Exercise requirements: Exclude pictures; retype the lines below from the line containing "You are a computer-use agent. Screen" through the end of the records, both ends kept.

(Stored records)
- Opening Delimiter -
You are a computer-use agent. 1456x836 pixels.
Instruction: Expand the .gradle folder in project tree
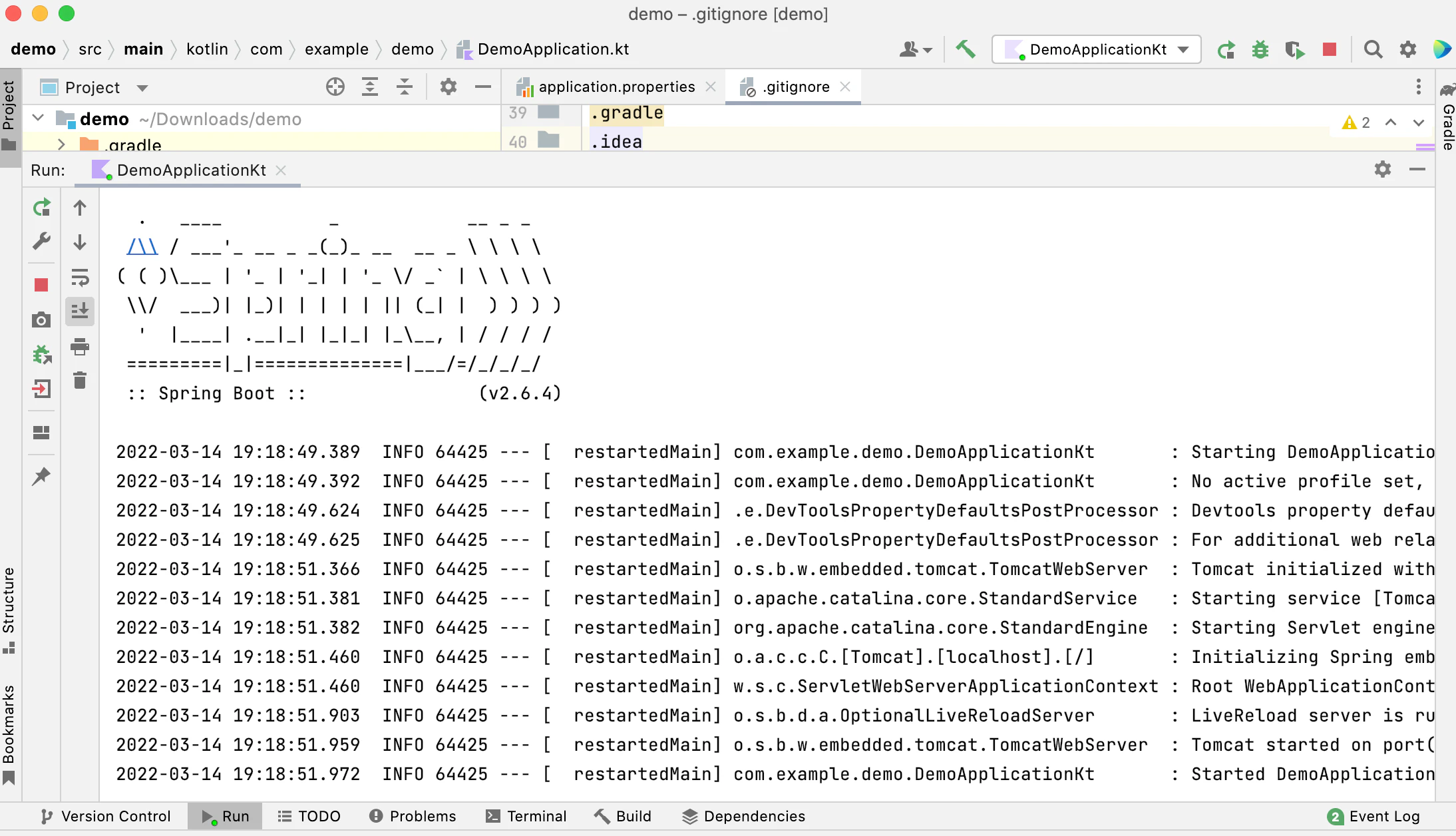point(61,144)

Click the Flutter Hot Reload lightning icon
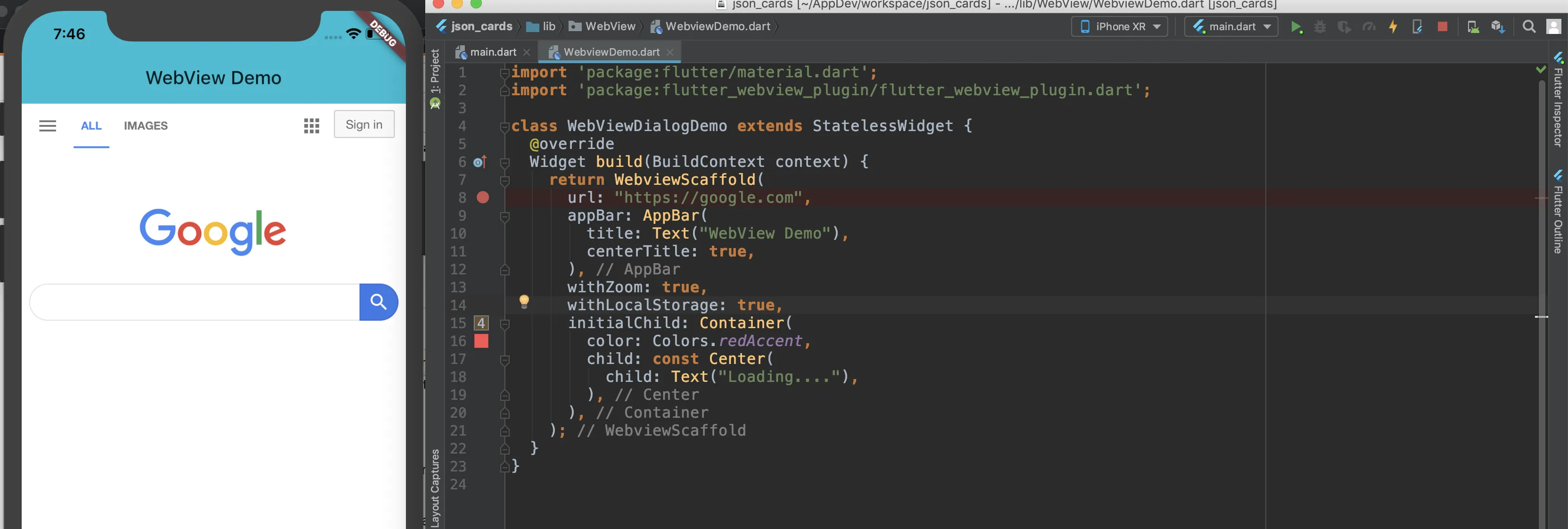(1393, 27)
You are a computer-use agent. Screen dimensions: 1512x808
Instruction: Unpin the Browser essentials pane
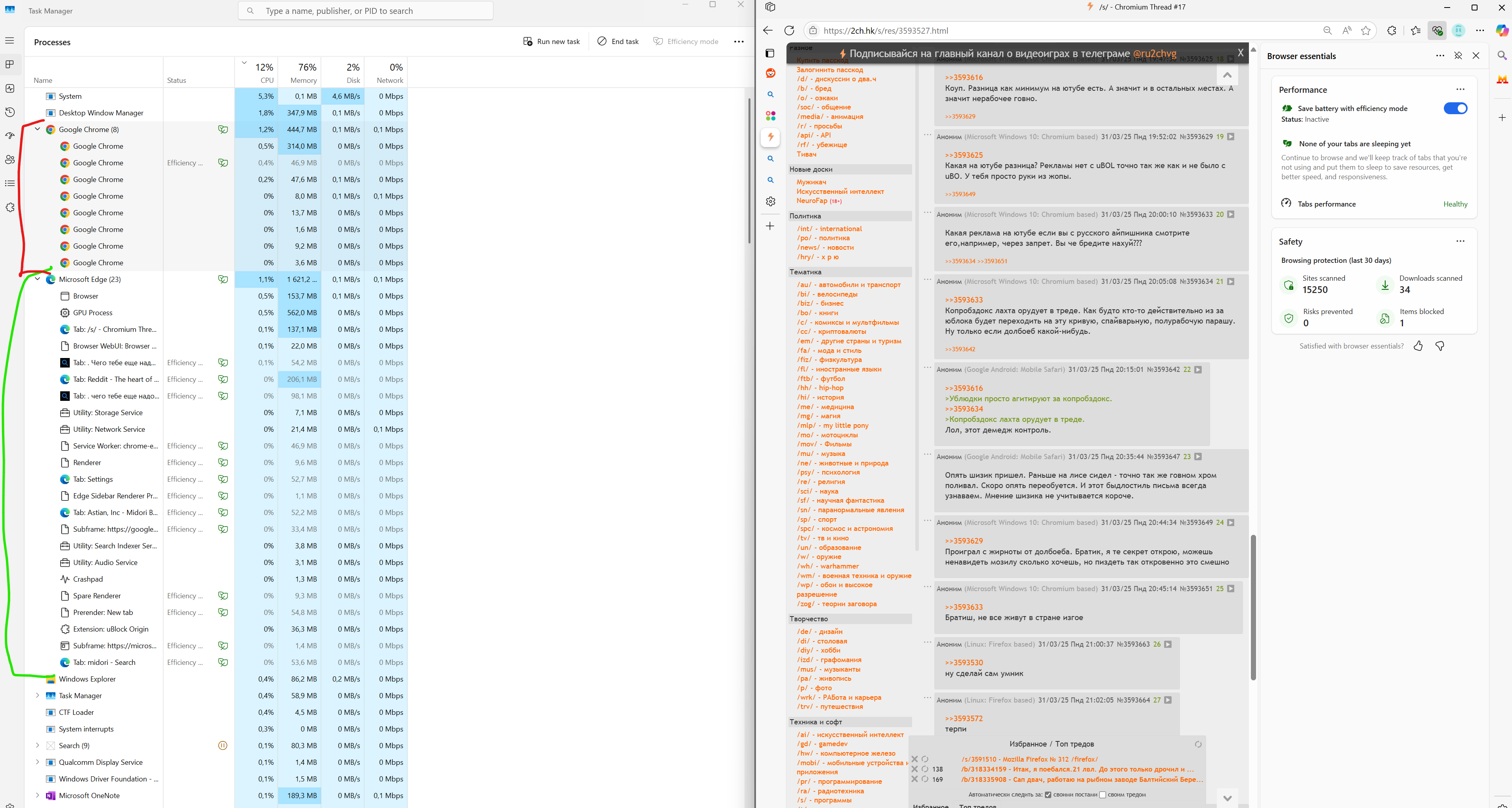click(x=1458, y=56)
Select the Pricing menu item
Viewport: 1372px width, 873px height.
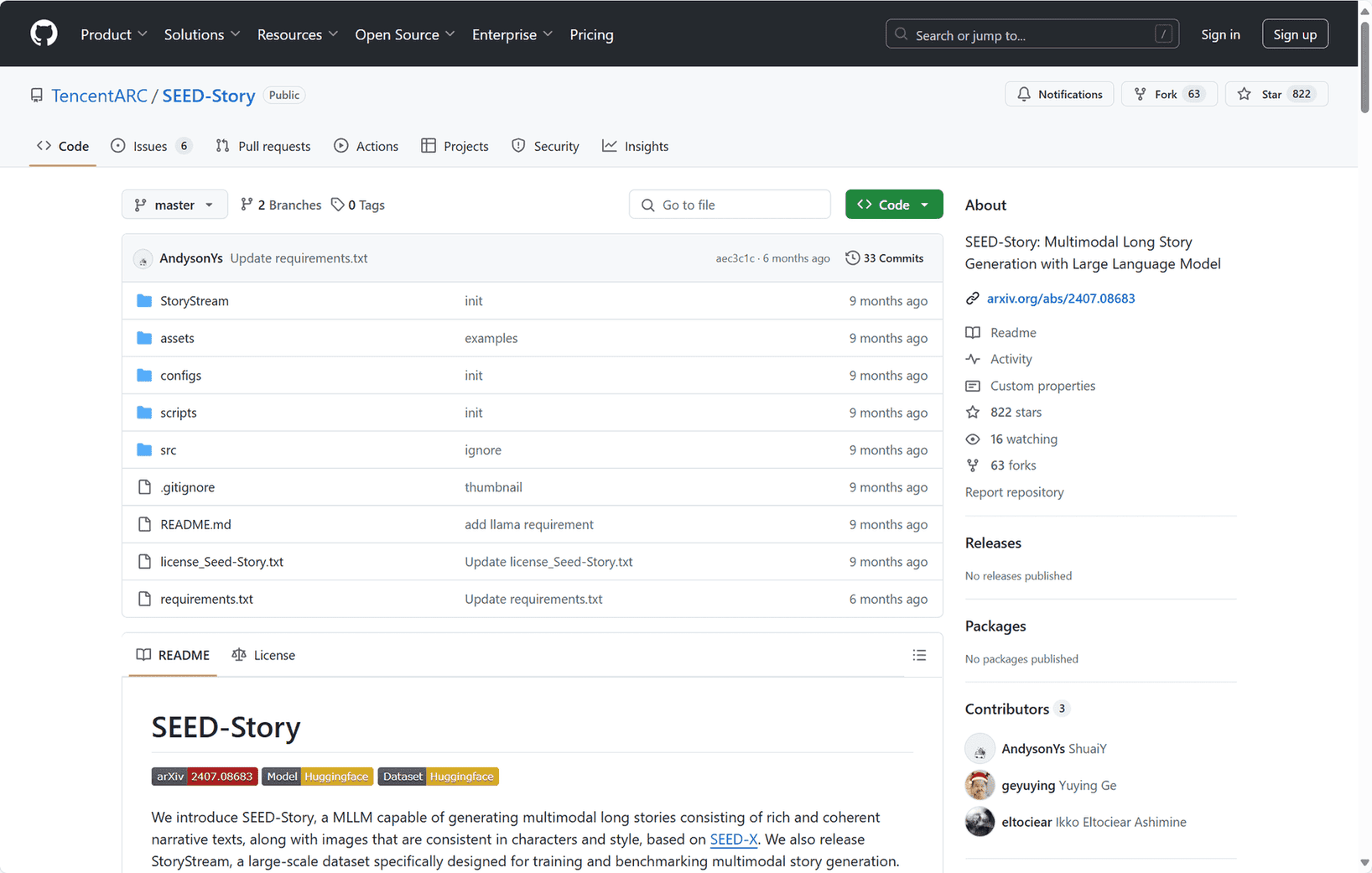pos(591,34)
- Closing Delimiter -
Exercise response:
You are a computer-use agent. Screen dimensions: 1512x808
Instruction: Unpin the Browser essentials pane
click(x=1458, y=56)
Select the Pricing menu item
Viewport: 1372px width, 873px height.
pos(591,34)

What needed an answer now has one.